In een beslissing van 13 december 2018 heeft de beroepscommissie van de RSJ het verzoek van een levenslanggestrafte om resocialisatie- dan wel re-integratieverlof op basis van ‘incidenteel verlof’ afgewezen. De beroepscommissie ziet daarvoor geen ruimte meer nu de Regeling tijdelijk verlaten inrichting sinds 2017 een specifieke regeling bevat voor de re-integratie van levenslanggestraften. Nu een specifieke regeling voor de re-integratie van levenslanggestraften in het leven is geroepen, acht de RSJ het incidenteel verlof in art. 21 van de Regeling niet langer een passende grondslag.
Zie over deze beleidswijziging ten nadele van de rechtspositie van levenslanggestraften het eerdere bericht op deze website (‘Staatssecretaris schrapt mogelijkheid incidenteel re-integratieverlof’).
Kanttekening: ‘re-integratiefase’
Re-integratieverlof is in de Regeling tijdelijk verlaten inrichting afhankelijk gesteld van ’toelating tot de re-integratiefase’ (art. 20d lid 3 onder a). Het begrip ‘re-integratiefase’ wordt in de Regeling, noch elders, gedefinieerd.

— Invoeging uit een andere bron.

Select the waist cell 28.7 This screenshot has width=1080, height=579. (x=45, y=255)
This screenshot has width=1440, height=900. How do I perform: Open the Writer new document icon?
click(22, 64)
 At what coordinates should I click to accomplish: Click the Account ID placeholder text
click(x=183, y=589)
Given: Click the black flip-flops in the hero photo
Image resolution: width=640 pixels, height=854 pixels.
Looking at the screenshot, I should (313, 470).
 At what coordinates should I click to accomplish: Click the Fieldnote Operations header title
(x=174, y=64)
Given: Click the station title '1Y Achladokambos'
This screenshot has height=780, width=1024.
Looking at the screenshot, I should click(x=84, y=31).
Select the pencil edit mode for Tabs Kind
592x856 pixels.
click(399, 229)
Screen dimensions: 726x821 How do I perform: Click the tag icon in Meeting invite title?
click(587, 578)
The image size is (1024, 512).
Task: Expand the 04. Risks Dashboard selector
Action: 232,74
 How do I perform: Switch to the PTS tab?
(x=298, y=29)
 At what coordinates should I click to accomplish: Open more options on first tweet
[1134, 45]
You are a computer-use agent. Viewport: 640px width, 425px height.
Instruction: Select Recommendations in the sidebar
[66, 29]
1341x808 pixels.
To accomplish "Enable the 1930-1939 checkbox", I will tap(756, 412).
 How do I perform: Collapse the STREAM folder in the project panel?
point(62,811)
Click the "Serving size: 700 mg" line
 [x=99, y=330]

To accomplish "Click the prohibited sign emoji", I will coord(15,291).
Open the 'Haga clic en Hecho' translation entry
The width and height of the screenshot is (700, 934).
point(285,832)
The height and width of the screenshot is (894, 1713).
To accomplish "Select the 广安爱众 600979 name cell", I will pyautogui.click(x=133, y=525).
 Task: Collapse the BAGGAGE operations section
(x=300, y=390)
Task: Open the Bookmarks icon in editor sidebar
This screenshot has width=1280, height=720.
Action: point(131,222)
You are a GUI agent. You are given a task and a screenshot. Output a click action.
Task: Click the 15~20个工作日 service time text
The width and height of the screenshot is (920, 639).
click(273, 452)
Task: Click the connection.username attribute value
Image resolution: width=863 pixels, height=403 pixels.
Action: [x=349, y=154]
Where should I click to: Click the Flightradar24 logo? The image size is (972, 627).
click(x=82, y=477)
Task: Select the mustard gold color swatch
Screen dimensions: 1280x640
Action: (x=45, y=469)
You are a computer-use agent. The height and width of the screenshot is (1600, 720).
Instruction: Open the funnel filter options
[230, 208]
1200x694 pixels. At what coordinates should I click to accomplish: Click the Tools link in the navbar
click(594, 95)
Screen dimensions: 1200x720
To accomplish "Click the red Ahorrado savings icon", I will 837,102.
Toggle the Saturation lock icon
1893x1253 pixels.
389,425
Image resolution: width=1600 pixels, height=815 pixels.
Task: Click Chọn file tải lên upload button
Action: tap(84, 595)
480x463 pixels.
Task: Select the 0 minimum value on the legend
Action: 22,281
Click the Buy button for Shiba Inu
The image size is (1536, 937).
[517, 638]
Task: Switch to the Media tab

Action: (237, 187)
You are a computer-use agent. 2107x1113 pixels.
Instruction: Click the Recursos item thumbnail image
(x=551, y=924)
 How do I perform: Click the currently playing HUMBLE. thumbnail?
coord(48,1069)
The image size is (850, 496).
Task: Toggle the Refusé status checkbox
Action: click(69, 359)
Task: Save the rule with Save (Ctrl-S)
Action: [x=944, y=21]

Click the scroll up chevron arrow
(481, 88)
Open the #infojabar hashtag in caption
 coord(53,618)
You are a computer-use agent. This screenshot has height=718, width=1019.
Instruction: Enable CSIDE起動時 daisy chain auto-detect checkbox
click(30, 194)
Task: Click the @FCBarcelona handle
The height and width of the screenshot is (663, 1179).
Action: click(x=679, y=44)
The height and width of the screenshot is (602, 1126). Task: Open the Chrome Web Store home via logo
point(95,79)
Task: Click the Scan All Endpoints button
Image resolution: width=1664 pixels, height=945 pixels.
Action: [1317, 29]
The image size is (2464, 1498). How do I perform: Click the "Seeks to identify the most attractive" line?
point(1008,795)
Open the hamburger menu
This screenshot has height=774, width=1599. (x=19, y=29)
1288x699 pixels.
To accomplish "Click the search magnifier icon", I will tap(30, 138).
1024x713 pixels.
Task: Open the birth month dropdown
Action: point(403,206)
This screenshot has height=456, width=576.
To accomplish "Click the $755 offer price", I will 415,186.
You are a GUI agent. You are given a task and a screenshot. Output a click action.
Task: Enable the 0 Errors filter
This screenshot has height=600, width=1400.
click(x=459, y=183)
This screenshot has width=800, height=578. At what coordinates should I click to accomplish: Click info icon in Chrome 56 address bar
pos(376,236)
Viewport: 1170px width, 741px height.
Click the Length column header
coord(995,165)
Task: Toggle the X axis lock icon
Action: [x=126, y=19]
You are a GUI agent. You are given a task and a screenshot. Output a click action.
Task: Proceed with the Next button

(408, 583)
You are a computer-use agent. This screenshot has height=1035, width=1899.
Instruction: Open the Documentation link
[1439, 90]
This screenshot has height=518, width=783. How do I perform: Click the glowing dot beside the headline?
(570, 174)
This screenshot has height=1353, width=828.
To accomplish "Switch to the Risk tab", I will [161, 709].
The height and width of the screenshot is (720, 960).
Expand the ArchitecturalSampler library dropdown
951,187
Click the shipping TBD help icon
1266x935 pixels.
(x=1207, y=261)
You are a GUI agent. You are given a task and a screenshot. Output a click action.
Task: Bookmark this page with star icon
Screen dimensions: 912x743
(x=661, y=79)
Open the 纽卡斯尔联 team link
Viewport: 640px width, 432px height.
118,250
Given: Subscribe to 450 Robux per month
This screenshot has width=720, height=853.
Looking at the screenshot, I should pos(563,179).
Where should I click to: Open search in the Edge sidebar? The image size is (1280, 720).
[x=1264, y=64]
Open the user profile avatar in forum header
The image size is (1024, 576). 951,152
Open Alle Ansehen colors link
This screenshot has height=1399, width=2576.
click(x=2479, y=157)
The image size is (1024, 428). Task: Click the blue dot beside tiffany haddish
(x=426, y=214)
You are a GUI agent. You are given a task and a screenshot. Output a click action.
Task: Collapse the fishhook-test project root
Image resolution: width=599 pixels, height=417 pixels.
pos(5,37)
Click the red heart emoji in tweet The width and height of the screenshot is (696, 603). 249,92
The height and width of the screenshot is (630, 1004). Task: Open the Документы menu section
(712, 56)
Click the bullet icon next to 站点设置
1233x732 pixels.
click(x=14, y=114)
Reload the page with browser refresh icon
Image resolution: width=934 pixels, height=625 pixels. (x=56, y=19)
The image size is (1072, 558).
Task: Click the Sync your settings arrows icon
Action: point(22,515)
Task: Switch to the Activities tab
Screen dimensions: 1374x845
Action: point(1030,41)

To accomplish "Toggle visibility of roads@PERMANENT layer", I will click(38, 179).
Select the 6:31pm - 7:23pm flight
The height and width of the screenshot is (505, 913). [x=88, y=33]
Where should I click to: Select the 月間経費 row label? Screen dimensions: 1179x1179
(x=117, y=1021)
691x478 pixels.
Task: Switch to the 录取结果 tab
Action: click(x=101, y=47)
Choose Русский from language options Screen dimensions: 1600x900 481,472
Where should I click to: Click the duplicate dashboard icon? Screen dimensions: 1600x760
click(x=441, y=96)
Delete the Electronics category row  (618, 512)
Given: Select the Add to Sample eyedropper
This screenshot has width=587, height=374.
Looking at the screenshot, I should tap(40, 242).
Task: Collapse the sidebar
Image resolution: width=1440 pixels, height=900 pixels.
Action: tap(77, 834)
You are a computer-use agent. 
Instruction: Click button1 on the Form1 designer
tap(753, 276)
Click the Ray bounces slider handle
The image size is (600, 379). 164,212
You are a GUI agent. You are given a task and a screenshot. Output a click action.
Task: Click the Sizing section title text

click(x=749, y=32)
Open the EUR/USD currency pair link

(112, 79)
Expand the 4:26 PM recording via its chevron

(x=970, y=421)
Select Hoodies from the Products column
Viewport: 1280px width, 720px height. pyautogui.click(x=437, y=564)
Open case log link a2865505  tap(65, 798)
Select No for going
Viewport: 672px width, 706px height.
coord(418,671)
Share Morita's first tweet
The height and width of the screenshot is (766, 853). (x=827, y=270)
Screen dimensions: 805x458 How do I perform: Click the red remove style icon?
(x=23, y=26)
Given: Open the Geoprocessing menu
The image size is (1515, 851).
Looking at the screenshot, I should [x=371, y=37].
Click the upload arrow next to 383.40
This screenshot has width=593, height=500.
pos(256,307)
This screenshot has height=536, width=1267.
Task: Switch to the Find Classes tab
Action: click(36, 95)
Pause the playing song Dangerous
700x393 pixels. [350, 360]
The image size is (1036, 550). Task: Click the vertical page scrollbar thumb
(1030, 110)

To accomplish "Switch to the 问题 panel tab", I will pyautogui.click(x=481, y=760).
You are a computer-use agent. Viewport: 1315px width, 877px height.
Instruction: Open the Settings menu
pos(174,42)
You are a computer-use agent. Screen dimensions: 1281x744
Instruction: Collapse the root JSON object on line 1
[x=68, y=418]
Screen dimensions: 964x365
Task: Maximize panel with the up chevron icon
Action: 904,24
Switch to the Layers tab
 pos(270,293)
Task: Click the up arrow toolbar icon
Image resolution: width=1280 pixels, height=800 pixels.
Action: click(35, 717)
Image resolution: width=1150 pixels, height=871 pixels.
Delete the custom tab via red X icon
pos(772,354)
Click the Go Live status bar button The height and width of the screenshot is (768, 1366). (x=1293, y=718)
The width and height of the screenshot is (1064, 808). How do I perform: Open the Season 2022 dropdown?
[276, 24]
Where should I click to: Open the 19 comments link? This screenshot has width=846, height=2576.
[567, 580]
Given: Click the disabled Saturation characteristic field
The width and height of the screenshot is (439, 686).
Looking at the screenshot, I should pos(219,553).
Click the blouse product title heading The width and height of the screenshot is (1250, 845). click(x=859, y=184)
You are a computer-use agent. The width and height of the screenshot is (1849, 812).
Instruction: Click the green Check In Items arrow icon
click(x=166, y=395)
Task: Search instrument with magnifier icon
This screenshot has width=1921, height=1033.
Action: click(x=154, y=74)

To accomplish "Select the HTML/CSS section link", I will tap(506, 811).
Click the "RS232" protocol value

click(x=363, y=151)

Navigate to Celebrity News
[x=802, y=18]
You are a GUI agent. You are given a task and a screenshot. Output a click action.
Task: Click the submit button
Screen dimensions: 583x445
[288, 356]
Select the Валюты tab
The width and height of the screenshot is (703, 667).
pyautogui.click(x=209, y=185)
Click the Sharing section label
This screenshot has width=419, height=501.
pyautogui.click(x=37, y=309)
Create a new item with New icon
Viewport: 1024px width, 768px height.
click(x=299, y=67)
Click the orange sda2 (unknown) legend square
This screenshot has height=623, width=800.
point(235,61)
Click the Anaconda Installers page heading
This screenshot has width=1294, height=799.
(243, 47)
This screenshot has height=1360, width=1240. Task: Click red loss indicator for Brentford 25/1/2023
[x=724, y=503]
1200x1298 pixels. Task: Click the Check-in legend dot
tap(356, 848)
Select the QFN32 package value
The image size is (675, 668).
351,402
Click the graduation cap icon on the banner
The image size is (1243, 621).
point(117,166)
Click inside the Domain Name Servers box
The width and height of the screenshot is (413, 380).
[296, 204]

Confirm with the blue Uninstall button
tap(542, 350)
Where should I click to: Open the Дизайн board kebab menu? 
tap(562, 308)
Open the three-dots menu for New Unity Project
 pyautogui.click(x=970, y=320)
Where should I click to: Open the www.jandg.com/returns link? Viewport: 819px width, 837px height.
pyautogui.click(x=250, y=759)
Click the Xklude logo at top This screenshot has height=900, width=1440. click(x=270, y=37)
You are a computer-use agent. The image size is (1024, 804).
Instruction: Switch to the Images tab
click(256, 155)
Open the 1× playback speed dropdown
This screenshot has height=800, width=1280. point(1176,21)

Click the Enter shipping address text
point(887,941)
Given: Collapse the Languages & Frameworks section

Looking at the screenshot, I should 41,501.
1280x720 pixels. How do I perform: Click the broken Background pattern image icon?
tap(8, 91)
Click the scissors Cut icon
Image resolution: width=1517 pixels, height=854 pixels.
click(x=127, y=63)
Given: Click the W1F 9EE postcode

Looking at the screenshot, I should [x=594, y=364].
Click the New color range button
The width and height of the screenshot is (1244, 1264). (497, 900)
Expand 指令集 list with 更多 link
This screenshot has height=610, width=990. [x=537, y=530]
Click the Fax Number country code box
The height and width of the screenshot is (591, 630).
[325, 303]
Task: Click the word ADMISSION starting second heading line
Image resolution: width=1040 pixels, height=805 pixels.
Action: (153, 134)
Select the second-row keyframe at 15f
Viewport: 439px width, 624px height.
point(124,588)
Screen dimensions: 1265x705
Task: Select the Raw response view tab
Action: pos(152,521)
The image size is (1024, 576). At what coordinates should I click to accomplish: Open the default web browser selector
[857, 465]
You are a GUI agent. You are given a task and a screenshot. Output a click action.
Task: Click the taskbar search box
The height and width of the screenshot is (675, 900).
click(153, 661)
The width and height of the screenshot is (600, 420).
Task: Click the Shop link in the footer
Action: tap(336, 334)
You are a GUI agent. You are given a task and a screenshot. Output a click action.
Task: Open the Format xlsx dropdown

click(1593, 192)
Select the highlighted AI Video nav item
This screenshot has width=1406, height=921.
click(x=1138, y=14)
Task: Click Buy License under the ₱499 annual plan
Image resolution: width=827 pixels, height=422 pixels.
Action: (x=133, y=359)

Gedoeld kan zijn op de fase na 25 jaar detentie, zoals bedoeld in art. 4 lid 2 Besluit Adviescollege levenslanggestraften, dan wel de fase na een (al dan niet positief) advies van het Adviescollege, dan wel die na een (al dan niet positief) besluit van de Minister naar aanleiding van dit advies.
Hoe ‘re-integratiefase’ moet worden opgevat, maakt de beslissing van de beroepscommissie RSJ niet duidelijk. De RSJ beperkt zich tot de vaststelling dat art. 21 Regeling, het incidenteel verlof, niet meer de geëigende weg is om het verlof aan te vragen. Nu de verzoeker op het moment van indiening meer dan 25 jaar was gedetineerd, had de beroepscommissie het verzoek kunnen verstaan als gedaan op basis van het nieuwe artikel 20d, maar zij heeft dit niet gedaan. Nu dit niet is gedaan zou daaruit de conclusie kunnen worden getrokken dat de beroepscommissie het begrip ‘re-integratiefase’ zo uitlegt dat er in elk geval een (al dan niet positieve) beslissing van het Adviescollege moet liggen.
Conclusie
Verlof met het oog op terugkeer in de vrije samenleving is, anders dan voorheen, gedurende de eerste 25 jaar detentie niet meer via de RSJ af te dwingen. Nu dat verlof ook op andere wijze is uitgesloten, namelijk in het Besluit Adviescollege levenslanggestraften, resteert voor levenslanggestraften het incidenteel verlof.
Incidenteel verlof voor levenslanggestraften
Incidenteel verlof in enge zin kan nog wel worden toegekend. Daarvoor moet dan sprake zijn van ‘gebeurtenissen in de persoonlijke sfeer van klager waarbij zijn aanwezigheid noodzakelijk is zoals is vereist voor incidenteel verlof als bedoeld in artikel 21 van de Regeling’, aldus de beroepscommissie. Gedacht moet worden aan:
– een bezoek aan een in levensgevaar of ernstige psychische nood verkerende levenspartner, kind, ouder, broer, zuster, grootouder of schoonouder;
– een bezoek in verband met het overlijden van de levenspartner, of een kind, ouder, broer, zuster, grootouder of schoonouder van de gedetineerde;
– een bezoek aan een niet tot reizen in staat zijnde levenspartner, kind en ouder, indien deze wegens medische of psychische belemmeringen niet in staat is de inrichting te bezoeken en de gedetineerde gedurende drie maanden niet heeft kunnen ontmoeten;
– kraambezoek;
– medische, psychiatrische, psychotherapeutische of tandheelkundige behandeling.
De toekenning van dergelijk verlof is in alle gevallen afhankelijk van de beslissing van de minister.